[Infowarrior] - CO's First Responder PKI Initiative raises questions

[Richard Forno]

Here's some information regarding what is described to me as Colorado
"backdooring" the REAL ID Act while it moves to develop a PKI system for the
issuance of identifying credentials for its many first reponders.

While I have included a few of the more salient issues below, you can find
the full documents and referenced State policies at the following location:
http://www.infowarrior.org/stuff/RFID/.  Of those documents - many of which
are background references - perhaps the most important one is "Questions for
State of CO for First Responder Identity Credentials (COFRAC v.3 Standard)
and RFP PVR­00012­08."   IMHO there's some pretty serious allegations on a
wide range of items presented that should be responded to quickly and
publicly given the many political, technical, and privacy issues associated
with such programs.

That said, I wonder how many other states' activities with ramifications for
REAL ID are being run in a similar fashion?

-rick

< - >

Source: Anonymous

CO HJR 1047 specifically opposes any portion of the REAL ID Act that
violates the rights and liberties guaranteed under the Colorado Constitution
or the US Constitution, including the Bill of Rights, yet the Identity
Management Director in Governor Ritter’s OIT is ramrodding this so
called Best Practice Standard through with an RFP posted on the COBIDS
system (state Procurement).

Under the auspices of preparing the Colorado First Responders for the
Democratic National Convention to be held in Denver in August, the standards
and the RFP are being promoted in an extremely short timeframe.

Why were meetings to develop Best Practice Standards held in secret? Also
these meetings appear to be in direct violation of the CO Sunshine Law?

Why was there no public comment period before this policy was released to
RFP? 

Who will be doing the State of Colorado Independent Verification and
Validation process to insure the citizens and first responders identities
will be safe in this planned database of identities to ensure the security,
confidentiality, and Integrity of their Personal identifying Information?

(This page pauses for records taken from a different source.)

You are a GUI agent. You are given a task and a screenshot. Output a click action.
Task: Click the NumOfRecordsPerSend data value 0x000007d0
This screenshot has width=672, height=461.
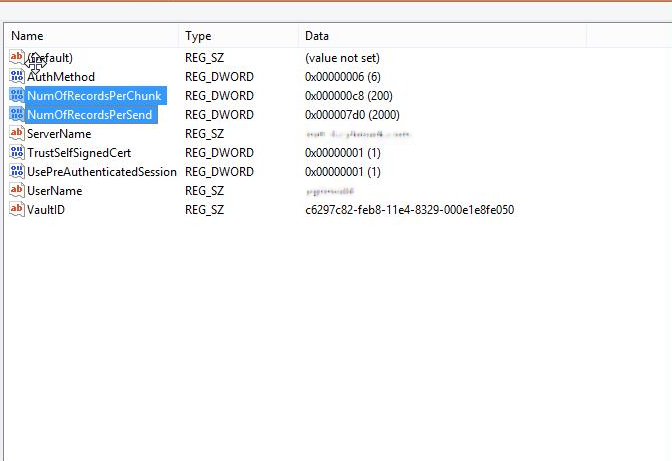pyautogui.click(x=352, y=115)
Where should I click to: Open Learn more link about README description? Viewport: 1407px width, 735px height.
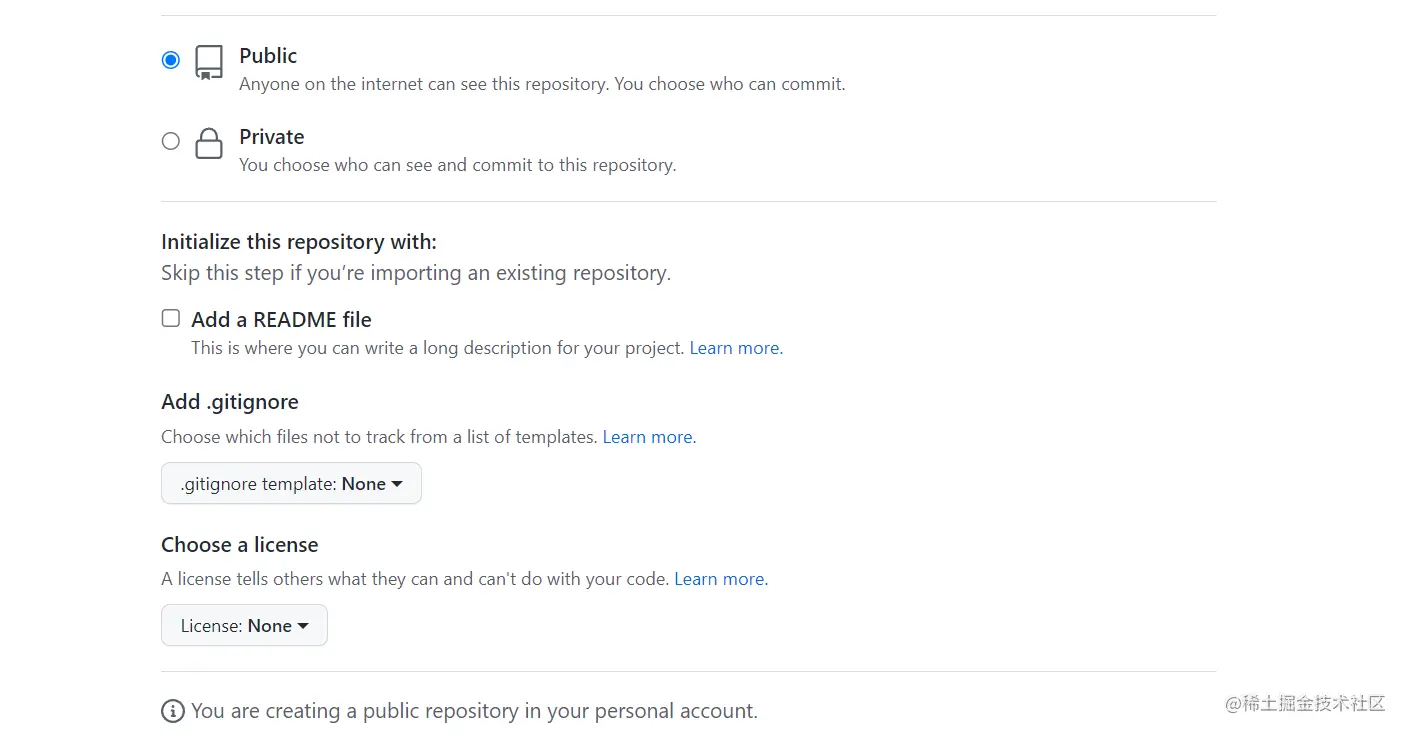click(735, 348)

... And most importantly from a pure privacy view....

This policy has serious privacy implications, especially since the
implementing system would be  classified as a “system of record”.

a) Privacy Impact Assessment (PIA) mentioned in the acronyms section, and is
a ‘lofty principle’ that is “more responsive to privacy needs” on Page 10,
but HOW to achieve this is not spelled out anywhere.

i) No provisions for user notification on usage of the information
ii) No choice for opt-in or ability to opt-out
iii) Usage policy not specified and how data can be utilized
iv) Ability to correct errors by data owner or redress mechanism not in
place 
v) Security of the backend database not specified

b) The barcode technology was turned down according to Gov. Ritter as being
insecure and Colorado Law was put in place against the Real ID Act yet this
proposed policy has those same  technologies in it.  Are our First
Responders Identities LESS IMPORTANT??